BEGIN Supplied data
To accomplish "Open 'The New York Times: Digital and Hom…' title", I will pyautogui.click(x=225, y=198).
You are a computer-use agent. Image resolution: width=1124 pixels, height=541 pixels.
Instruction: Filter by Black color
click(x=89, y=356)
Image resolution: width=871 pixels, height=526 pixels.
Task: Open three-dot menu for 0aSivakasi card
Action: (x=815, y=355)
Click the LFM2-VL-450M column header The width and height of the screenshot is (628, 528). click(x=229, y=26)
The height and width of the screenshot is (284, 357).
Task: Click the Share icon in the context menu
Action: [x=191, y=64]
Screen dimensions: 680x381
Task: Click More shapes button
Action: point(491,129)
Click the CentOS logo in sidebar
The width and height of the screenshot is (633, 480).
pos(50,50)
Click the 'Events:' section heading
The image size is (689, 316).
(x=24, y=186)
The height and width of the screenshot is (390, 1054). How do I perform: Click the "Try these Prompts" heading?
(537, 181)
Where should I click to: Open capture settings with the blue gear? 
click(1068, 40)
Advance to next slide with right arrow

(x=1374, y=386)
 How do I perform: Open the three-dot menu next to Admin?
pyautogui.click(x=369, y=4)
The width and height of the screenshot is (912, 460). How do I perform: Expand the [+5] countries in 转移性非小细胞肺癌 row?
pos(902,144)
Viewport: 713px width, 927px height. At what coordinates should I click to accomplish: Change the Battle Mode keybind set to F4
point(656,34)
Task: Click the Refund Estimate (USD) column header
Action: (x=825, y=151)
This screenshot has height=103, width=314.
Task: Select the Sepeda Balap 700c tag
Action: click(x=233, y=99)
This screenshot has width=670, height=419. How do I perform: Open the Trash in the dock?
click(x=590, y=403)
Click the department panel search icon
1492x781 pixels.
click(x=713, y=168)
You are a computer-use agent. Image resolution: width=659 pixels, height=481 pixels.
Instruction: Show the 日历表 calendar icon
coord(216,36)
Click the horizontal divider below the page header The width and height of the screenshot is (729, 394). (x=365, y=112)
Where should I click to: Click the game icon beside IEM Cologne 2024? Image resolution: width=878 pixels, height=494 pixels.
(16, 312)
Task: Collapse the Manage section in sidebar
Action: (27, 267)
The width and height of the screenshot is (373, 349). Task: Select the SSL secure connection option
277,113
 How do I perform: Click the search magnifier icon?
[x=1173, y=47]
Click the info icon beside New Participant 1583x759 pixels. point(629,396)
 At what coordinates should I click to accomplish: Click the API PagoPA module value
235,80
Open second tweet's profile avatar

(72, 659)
END Supplied data
*Aim of the task*.
Only the lines from the one holding "How do I perform: Click the search" through the end of the listing should be given again, exactly and with both ends included.

*Answer space*.
 How do I perform: Click the search magnifier icon?
[x=1173, y=47]
Click the info icon beside New Participant 1583x759 pixels. point(629,396)
 At what coordinates should I click to accomplish: Click the API PagoPA module value
235,80
Open second tweet's profile avatar

(72, 659)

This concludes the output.